● Task instructions: Each entry is to be repeated word for word, and the images are to be dropped.

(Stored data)

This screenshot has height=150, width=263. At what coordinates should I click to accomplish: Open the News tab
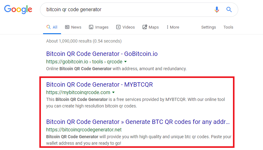coord(73,27)
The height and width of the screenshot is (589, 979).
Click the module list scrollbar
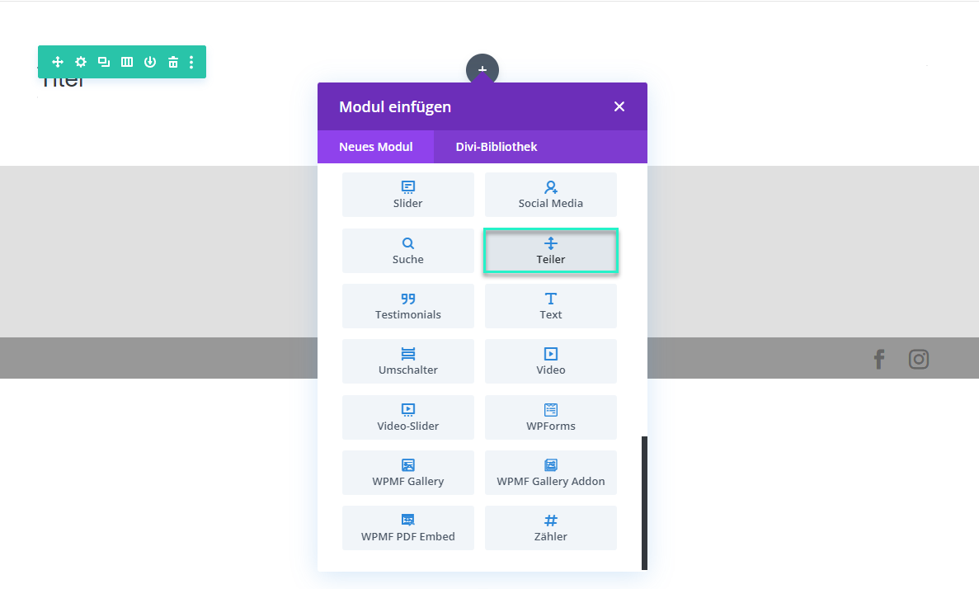(644, 502)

● Response to the task:
This screenshot has height=150, width=263. At what coordinates should I click to accomplish: Open the News tab
coord(73,27)
The height and width of the screenshot is (589, 979).
Click the module list scrollbar
(644, 502)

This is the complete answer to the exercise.